Przytoczony tekst:
• • • • • • •
20 nowych seriali, które podbiją nasze TV w 2020 roku
Już wiemy, co wkrótce zajmie Was na długie godziny. Zadbały o to HBO, Netflix, Amazon i inne platformy. Zapraszamy do zapoznania się z dwudziestoma najbardziej obiecująco zapowiadającymi się serialami 2020 roku.
Spis treści
Wszelkie znaki na niebie i ziemi wskazują, że w roku 2020 będziemy krążyć między HBO GO a Netflixem, w międzyczasie sprawdzając, czy Disney+ pojawił się już w Polsce. Fani Star Treka dostaną aż dwa nowe seriale, po jednym zaś sympatycy Marvela, Gwiezdnych wojen i Gry o tron. Nie zabraknie też horrorów, kilku widowisk w klimatach postapo i bardziej kameralnych produkcji. Być może po latach znów zobaczymy Drużynę Pierścienia. Przedstawiamy zatem serialowe menu na rok 2020. Dzięki temu będziecie wiedzieć, kiedy brać urlop na żądanie, L4 i waruna z egzaminu.
Star Trek: Picard
W SKRÓCIE
- Z czym to się je: science fiction
- Co nam zasmakuje: powrót Patricka Stewarta jako Picarda
- Co może zgrzytać między zębami: powrót Patricka Stewarta jako Picarda
- Gdzie to zaserwują: CBS All Access, Amazon
- Kiedy skosztujemy: 23 stycznia 2020 (10 odcinków)
Star Trek od zawsze był tym brzydszym bratem Gwiezdnych wojen. Wciąż lubianym, mogącym pochwalić się całkiem sporym gronem wyznawców, ale jednak od początku tym drugim. Dziwnym trafem niedługo po tym, jak Disney zagrał na nucie nostalgii, przywracając wszystkich bohaterów starej trylogii, jacy jeszcze dychali (a nawet tych, którzy od dawna już dychać nie powinni), na podobne rozwiązanie zdecydowali się twórcy Star Treka. Przypadek? Nie sądzę...
Tyle że Picard to wciąż jedna z ciekawszych postaci tej marki. Sam zarys fabuły nie brzmi jak odcinanie kuponów od popularności oryginalnego Star Treka. Akcja serialu ma rozgrywać się 20 lat po ostatnim pojawieniu się kapitana w Star Treku: Nemesis. Emerytowany Jean-Luc Picard odpoczywa w swojej winnicy we Francji, na Ziemi, z daleka od kosmicznych batalii. Jak zapowiadają twórcy, ma to być opowieść bardziej kameralna, zupełnie inna od produkowanego równocześnie Star Treka: Discovery. Zanosi się na kawał naprawdę dobrej fabuły.
W teaserach wszystko prezentuje obiecująco. Jeżeli Star Trek kojarzy Wam się z kiczowatymi efektami i śmiesznymi panami w obcisłych strojach, najnowszy serial może zmienić Wasze wyobrażenie. CGI nie tylko nie kłuje w oczy, ale wygląda bardzo dobrze. Koniec końców, jeśli Star Trek: Picard nie zagra jedynie na nostalgii, może stać się solidną konkurencją dla seriali ze świata Gwiezdnych wojen.
• • • • • • •
Fragment zbioru danych:
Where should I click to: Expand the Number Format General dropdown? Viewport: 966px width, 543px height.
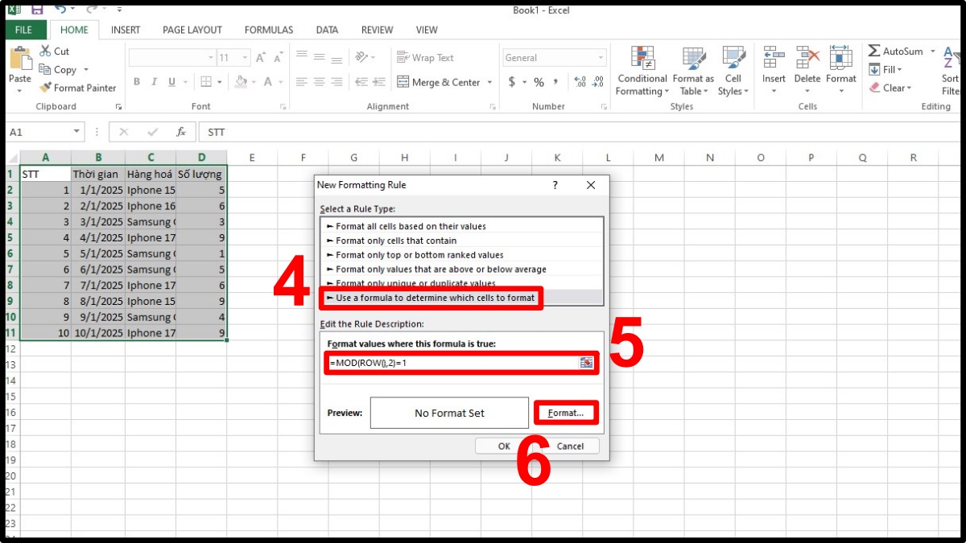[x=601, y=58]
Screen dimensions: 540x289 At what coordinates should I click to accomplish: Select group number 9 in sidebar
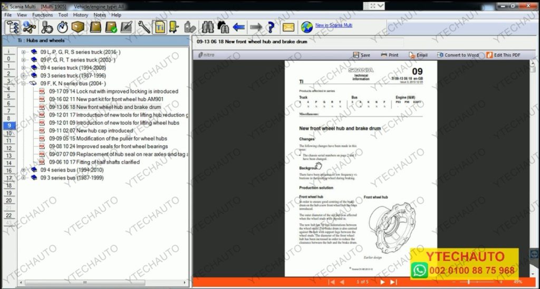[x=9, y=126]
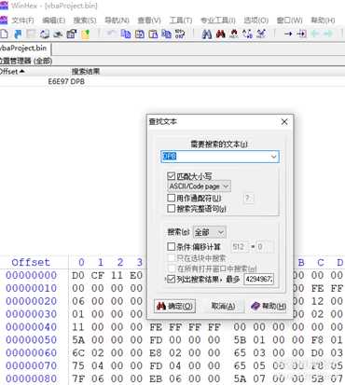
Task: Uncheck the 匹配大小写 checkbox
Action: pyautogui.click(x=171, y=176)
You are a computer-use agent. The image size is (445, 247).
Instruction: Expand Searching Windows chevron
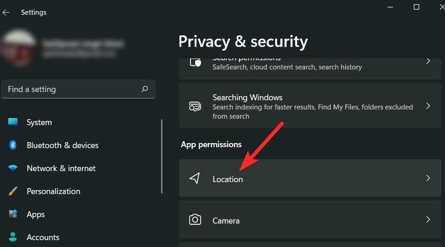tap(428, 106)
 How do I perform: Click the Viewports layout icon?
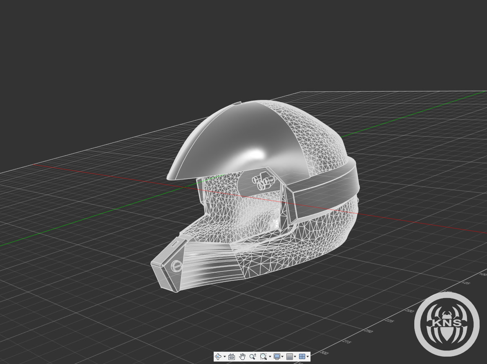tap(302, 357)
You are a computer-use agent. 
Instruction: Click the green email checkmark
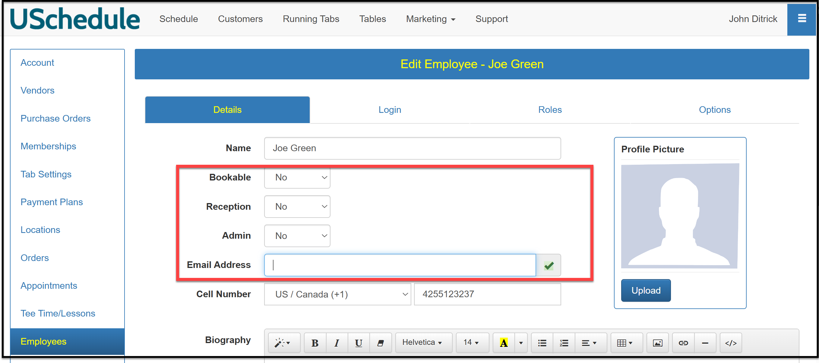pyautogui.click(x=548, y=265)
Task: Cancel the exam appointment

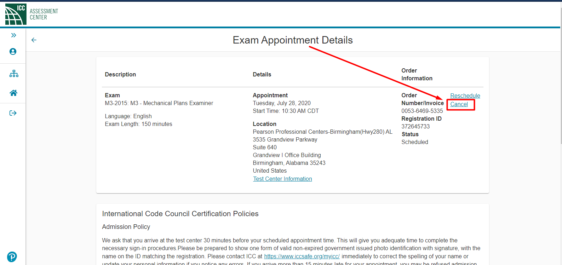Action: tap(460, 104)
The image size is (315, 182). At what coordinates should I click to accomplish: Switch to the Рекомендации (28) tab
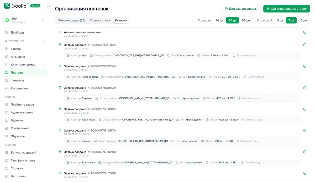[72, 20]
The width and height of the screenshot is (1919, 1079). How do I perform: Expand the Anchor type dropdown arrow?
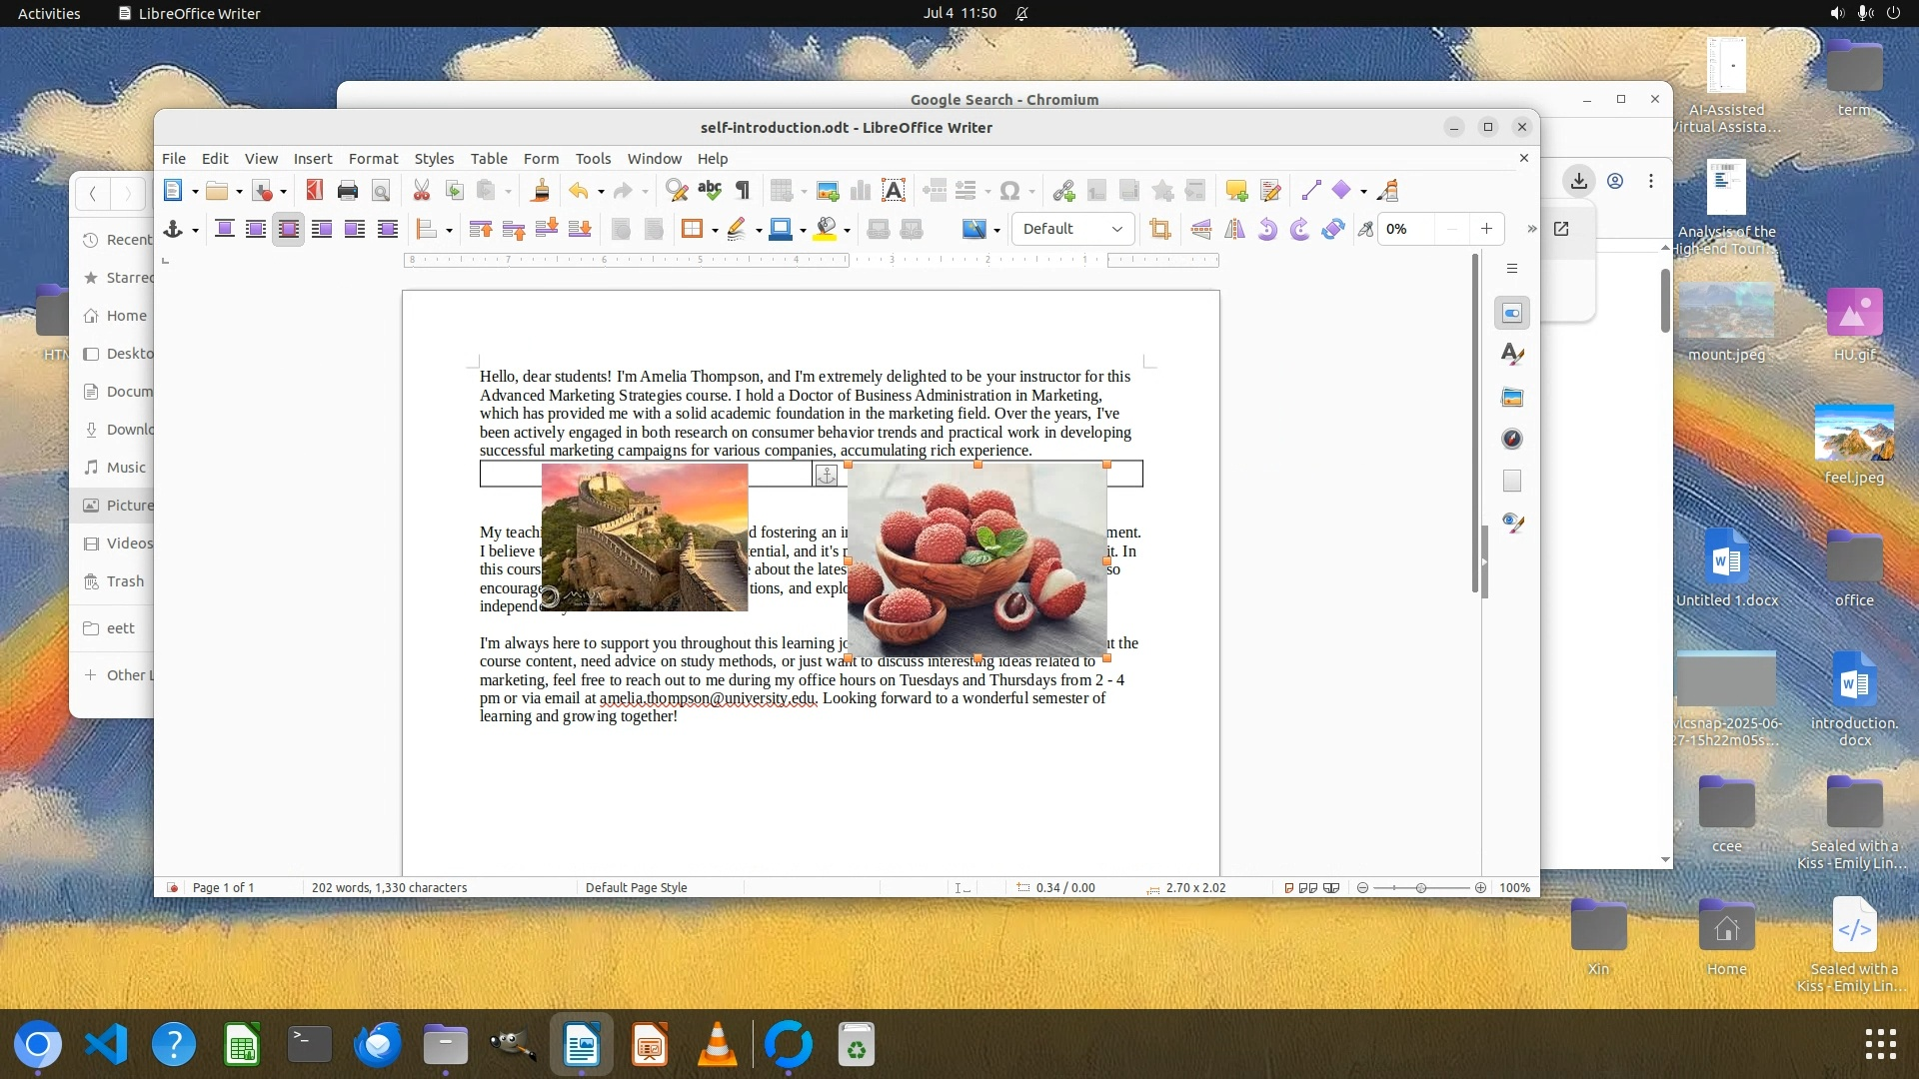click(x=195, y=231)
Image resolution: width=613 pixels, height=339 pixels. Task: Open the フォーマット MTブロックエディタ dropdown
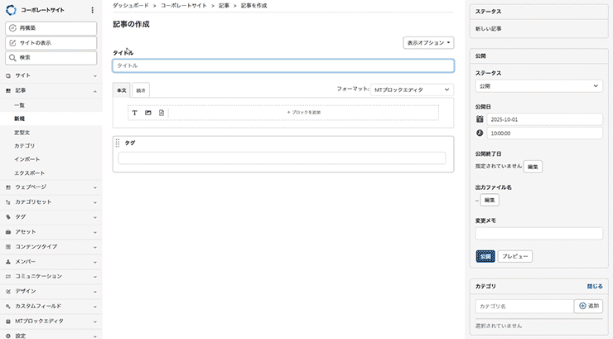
• • • • • • •
Treść zadania 1: Gdzie według artykułu o serialach na 2020 rok odpoczywa emerytowany Jean-Luc Picard?
Treść zadania 2: Przedstaw w formie listy akapit artykułu o serialach na 2020 rok zaczynający się od słów „Tyle że Picard to wciąż”, zachowując jego najważniejsze informacje.
Treść zadania 3: Podejmij artykuł o serialach na 2020 rok od miejsca, w którym się kończy, i napisz jego dalszy ciąg.
Wiersze z danych nie są tu potrzebne.

Odpowiedź 1: W swojej winnicy we Francji, na Ziemi.

Odpowiedź 2:
- Picard pozostaje jedną z ciekawszych postaci marki Star Trek.
- Zarys fabuły nie brzmi jak odcinanie kuponów od popularności oryginalnego Star Treka.
- Akcja rozgrywa się 20 lat po ostatnim pojawieniu się kapitana w Star Treku: Nemesis.
- Emerytowany Jean-Luc Picard odpoczywa w swojej winnicy we Francji, z dala od kosmicznych batalii.
- Twórcy zapowiadają opowieść bardziej kameralną, zupełnie inną od równocześnie produkowanego Star Treka: Discovery.
- Zanosi się na naprawdę dobrą fabułę.

Odpowiedź 3:
Przewidywany poziom: The Expanse
Showrunnerem pierwszego sezonu jest Michael Chabon. Co ciekawe, najbardziej jest on znany nie jako filmowiec, a jako pisarz. Swoją pierwszą powieść wydał w 1988 roku. Za książki dostał między innymi Nagrodę Pulitzera, Nebulę, Hugo czy Mythopoeic. Od roku 2002 chętnie tworzy również historie w klimatach fantastyki. Najbardziej znaną z nich jest Związek żydowskich policjantów z 2007 roku.
Star Trek: Lower Decks
W SKRÓCIE
- Z czym to się je: animacja, science fiction
- Co nam zasmakuje: Rick i Morty w kosmosie
- Co może zgrzytać między zębami: brak spójności
- Gdzie to zaserwują: CBS All Access
- Kiedy skosztujemy: 2020–2021 (10 odcinków)
Star Trek się rozrasta. W ostatnich latach dostaliśmy nie tylko nowe filmy, ale też seriale – o zupełnie różnej stylistyce i różnej jakości. Abstrahując jednak od oceny poszczególnych produkcji, trzeba przyznać, że twórcom zdecydowanie nie brak inwencji. Jeden z ich najnowszych pomysłów to Rick i Morty w kosmosie, animowana komedia dla dorosłych. Wprawdzie Alex Kurtzman, showrunner serialu, twierdzi, że Star Trek: Lower Decks zachowa własny klimat, ale internet wie swoje. Widzowie mają powody, by tak sądzić – w tworzeniu tej animacji uczestniczy Mike McMahan, główny scenarzysta Ricka i Morty’ego.
Star Trek: Lower Decks ma być odtrutką na powagę innych dzieł z tego uniwersum. Zamiast skupiać się na ratowaniu wszechświata bohaterowie serialu będą przejmować się bardziej prozaicznymi rzeczami. Ich głównym zadaniem ma być praca w dziale obsługi jednego z najmniej istotnych okrętów kosmicznej floty. Twórcom zależy na parodystycznym wydźwięku całości.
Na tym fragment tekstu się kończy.